Launderers and lenders


Let us set off on a positive note. On a systemwide basis, Philippine banking is perhaps one of the most resilient in the region. Discounting the rural banking sub-sector, save for a few RB’s linked and backstopped by large universal banks, the greater sector’s ability to absorb serial global crises – whether spawned from Thailand, imported from the United States, or homegrown – the sector has been an accurate bellwether of a fundamentally sound macroeconomy.

“Here is an institution considered too big to fail, yet it repeatedly compels closer, stricter supervision, especially critical since Miss Prudence has obviously left the building.

Since 1997, the globalization phenomenon had been simultaneously spawned, spread and then systematically steeped into the banking system.

As banking entered the age of digital and paperless transactions where bank robbers can pry open three-meter-thick vault doors by simply punching in keys from several continents away and then diverting funds to fictitious accounts in a branch in Bel Air, Makati, risks grew exponentially as bankers entered Huxley’s Brave New World.

In a quaint and quiet Swiss city by the Rhine called Basel, the heads of central banks the world over would meet periodically and establish requisite conditions, called the Basel Accords, that banks must follow to protect from capital, operational and market risks, especially those that now arise from globalization.

The Philippine banking sector’s strict adherence to the Basel Accords has protected us over the years from both external and domestic economic crises. Our banks have bulked up and are above the requisite capital adequacy ratio minimums. Others that could not have either merged or downsized. The Bangko Sentral ng Pilipinas (BSP) has not only been extremely strict in their supervision, they’ve even preempted some of Basel’s timetables. Indeed, many of our larger banks are Basel-compliant.

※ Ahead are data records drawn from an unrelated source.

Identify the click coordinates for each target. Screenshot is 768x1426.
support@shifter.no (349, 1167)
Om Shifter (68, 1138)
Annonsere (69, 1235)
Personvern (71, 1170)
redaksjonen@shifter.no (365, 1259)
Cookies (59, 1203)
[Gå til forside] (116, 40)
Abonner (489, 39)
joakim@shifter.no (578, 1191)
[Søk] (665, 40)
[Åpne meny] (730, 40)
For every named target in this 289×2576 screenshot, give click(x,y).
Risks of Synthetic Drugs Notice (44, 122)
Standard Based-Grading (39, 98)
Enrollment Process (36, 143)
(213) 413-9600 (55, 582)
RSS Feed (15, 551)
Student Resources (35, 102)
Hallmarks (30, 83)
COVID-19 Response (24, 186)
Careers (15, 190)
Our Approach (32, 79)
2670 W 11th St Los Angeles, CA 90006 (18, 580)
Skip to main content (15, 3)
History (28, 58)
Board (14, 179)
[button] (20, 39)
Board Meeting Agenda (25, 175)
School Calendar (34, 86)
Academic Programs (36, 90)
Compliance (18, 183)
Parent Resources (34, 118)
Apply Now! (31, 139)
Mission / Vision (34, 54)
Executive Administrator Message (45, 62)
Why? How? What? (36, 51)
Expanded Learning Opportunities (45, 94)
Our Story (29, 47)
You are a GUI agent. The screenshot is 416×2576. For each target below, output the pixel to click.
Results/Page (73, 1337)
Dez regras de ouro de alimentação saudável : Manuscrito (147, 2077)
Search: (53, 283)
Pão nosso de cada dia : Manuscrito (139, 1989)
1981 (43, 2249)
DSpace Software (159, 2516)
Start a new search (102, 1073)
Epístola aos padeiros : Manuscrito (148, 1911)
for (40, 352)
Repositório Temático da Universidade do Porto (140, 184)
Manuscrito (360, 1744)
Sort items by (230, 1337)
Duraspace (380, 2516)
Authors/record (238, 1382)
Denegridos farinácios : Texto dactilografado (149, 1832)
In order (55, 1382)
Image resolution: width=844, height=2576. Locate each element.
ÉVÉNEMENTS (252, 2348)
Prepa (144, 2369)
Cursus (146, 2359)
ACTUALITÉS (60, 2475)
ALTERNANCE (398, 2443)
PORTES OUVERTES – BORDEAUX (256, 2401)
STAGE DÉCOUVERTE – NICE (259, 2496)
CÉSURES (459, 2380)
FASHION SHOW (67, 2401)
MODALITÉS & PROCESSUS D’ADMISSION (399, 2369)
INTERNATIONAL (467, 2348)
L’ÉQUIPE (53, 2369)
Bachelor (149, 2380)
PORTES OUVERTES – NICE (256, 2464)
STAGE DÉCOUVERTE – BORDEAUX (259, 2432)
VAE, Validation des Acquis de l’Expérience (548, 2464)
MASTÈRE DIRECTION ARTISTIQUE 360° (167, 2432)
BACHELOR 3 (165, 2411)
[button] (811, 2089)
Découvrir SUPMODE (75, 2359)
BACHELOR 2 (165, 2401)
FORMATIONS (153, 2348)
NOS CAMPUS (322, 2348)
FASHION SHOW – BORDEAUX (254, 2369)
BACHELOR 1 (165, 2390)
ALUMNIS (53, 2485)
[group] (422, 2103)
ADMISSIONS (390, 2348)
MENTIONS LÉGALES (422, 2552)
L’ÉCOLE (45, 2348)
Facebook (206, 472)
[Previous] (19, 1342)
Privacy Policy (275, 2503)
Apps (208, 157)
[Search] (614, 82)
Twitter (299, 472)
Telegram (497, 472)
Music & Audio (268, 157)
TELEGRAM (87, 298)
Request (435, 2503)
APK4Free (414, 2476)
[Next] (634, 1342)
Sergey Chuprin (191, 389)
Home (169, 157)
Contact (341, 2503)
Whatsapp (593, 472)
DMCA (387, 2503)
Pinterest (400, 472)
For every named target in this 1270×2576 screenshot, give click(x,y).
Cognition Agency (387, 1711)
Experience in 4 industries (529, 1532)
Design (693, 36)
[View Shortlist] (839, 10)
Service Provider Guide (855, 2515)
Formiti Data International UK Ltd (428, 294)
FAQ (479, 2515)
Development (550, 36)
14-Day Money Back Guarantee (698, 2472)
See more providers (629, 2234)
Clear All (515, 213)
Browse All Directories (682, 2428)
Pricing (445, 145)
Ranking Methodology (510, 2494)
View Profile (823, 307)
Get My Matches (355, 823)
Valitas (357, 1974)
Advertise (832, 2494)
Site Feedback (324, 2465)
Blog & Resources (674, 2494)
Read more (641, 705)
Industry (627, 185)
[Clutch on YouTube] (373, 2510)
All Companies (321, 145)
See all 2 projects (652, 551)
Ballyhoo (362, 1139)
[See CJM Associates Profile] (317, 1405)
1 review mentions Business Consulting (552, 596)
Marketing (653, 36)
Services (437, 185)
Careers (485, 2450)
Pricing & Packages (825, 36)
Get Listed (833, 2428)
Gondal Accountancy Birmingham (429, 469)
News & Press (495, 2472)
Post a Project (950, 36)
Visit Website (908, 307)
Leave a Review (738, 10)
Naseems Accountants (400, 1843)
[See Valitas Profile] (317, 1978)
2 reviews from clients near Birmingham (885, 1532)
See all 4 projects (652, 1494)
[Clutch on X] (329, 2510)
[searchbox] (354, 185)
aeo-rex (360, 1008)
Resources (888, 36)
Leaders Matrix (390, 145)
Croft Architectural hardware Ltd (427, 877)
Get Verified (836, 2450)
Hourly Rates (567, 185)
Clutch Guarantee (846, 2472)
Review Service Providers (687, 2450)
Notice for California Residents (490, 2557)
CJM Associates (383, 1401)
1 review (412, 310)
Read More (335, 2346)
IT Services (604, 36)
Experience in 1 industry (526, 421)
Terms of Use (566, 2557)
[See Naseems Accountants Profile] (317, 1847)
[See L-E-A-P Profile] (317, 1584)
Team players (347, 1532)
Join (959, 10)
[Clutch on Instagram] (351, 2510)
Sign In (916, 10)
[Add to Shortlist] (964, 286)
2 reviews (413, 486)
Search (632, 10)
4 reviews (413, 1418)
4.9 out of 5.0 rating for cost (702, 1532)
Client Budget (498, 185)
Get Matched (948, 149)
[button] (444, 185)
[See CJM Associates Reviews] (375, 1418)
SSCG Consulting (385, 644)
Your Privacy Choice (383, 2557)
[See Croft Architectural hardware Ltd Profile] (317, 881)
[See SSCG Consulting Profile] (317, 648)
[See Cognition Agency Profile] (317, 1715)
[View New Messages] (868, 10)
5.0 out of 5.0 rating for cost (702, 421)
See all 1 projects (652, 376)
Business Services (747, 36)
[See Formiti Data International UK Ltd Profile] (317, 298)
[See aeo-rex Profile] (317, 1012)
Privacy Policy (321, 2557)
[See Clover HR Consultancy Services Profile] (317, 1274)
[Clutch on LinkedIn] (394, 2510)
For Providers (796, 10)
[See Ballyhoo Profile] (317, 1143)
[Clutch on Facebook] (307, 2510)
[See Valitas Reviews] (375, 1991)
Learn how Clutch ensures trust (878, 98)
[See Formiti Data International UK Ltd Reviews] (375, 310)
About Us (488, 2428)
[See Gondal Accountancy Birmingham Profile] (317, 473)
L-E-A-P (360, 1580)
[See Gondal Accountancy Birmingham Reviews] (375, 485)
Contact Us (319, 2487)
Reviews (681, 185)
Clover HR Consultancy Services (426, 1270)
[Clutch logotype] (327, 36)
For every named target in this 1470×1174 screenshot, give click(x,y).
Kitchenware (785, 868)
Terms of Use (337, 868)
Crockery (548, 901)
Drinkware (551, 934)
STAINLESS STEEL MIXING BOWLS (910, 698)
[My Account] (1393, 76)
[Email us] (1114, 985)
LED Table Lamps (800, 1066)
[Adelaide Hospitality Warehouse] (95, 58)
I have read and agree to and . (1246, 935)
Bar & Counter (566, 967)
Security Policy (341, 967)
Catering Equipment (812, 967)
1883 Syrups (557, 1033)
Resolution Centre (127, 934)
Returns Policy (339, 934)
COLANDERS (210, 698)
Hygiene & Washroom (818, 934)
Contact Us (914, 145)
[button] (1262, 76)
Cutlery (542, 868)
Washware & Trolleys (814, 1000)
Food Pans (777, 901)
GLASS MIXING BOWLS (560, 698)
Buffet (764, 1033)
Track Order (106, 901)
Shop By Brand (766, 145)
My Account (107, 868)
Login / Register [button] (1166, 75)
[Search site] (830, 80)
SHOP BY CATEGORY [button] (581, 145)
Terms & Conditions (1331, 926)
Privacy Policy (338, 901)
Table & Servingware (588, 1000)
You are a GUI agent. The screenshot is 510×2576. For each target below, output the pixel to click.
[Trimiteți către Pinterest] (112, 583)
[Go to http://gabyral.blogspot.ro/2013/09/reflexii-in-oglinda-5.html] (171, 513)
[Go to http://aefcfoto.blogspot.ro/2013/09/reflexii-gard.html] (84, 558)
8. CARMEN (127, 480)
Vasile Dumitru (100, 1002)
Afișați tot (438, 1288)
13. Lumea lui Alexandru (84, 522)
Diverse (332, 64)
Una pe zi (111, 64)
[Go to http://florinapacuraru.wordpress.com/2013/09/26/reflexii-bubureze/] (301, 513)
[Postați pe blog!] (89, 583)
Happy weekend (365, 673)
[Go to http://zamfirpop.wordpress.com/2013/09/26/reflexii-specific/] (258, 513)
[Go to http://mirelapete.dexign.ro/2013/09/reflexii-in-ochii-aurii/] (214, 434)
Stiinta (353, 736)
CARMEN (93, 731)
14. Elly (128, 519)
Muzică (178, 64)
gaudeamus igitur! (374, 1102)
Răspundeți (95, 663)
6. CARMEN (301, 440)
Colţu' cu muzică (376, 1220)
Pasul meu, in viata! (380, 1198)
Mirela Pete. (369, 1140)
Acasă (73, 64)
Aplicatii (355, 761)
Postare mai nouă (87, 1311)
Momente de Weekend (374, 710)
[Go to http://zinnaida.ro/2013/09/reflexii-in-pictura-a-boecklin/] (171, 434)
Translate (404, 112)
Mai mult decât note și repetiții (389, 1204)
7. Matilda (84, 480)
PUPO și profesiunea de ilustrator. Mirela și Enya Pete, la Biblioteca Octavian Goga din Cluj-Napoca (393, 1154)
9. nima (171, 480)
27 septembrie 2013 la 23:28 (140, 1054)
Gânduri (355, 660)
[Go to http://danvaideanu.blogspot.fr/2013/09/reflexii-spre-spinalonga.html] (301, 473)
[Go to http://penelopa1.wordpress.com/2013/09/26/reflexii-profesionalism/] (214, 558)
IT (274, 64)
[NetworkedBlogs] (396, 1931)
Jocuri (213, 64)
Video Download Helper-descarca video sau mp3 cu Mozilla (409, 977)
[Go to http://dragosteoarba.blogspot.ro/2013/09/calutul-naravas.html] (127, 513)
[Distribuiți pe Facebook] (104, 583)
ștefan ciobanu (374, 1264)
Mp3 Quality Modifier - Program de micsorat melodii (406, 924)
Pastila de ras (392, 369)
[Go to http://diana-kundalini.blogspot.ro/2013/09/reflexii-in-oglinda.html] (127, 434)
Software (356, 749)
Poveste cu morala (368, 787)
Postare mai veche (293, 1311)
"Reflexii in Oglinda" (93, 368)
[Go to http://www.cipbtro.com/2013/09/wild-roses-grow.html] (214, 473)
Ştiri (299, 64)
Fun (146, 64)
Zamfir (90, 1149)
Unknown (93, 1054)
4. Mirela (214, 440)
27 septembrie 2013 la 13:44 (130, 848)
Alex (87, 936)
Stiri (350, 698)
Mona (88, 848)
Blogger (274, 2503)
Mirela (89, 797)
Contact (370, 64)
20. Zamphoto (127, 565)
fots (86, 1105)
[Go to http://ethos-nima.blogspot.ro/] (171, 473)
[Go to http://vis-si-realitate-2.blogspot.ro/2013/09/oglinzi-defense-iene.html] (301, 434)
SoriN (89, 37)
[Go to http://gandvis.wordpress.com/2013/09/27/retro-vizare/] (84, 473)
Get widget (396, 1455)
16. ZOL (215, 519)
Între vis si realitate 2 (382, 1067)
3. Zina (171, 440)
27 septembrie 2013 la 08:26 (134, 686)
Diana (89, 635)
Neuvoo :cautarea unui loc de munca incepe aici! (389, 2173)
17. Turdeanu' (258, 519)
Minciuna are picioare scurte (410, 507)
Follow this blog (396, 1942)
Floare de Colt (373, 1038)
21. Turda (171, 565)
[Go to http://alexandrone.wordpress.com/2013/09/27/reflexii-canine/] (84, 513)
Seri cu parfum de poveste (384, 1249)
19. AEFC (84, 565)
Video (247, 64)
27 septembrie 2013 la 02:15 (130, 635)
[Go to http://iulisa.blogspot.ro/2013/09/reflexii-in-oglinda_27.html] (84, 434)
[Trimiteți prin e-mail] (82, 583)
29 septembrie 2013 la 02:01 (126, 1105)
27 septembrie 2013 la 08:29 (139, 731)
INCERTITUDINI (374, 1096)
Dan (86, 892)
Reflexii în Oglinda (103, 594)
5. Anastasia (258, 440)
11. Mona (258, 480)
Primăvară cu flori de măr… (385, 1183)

But not all have been behaving well where operational details fall under BSP’s radar.
There is a curious coincidence currently playing out in the front pages of the mainstream broadsheets as well as niched business newspapers. It involves one of the biggest first-tier universal banks that finds itself periodically embroiled in financial controversy every so often.

The controversies span the whole gamut of shenanigans from extremely creative accounting for zero coupon bonds to money laundering of stolen funds and eventually, to the extension of unsecured clean loans accounting for over a third of a company’s total bank liabilities.

The bank was embroiled in the controversial PEACE bonds scandal involving 12-year long-term zero coupon bonds (Zeroes), its withholding tax issues, and a very unusual deal where a non-government organization lacking a securities dealership license was able to raise millions through a quick turnaround scheme that saw not just a mother bank eventually stuck with an inventory of Zeroes but several other secondary and tertiary banks and markets forced to keep the bonds in their balance sheets for extended periods.

In a way, it was a painful lesson for the bank that allowed itself and its investment banking subsidiary to be used as a conduit for a transaction that many consider not just unusual but so inherently questionable if not deceptive that the gaping loophole in the accounting system through which the gambit operated is now forever shut down and the scheme can no longer be replicated.

This same bank and one of its vice presidents are now being held accountable for their key roles in laundering millions of Bangladeshi funds electronically rediverted to several dubious accounts in one of the bank’s Makati branches.

Recently, the bank’s earnings and stock values are threatened by its involvement in bankruptcy processes surrounding one of the largest defaults in Philippine corporate history.

Not only was exposure on a “clean” and unsecured basis, but the debtor’s lifeline to its mother company is seriously impaired as both mother and subsidiary have filed for bankruptcy.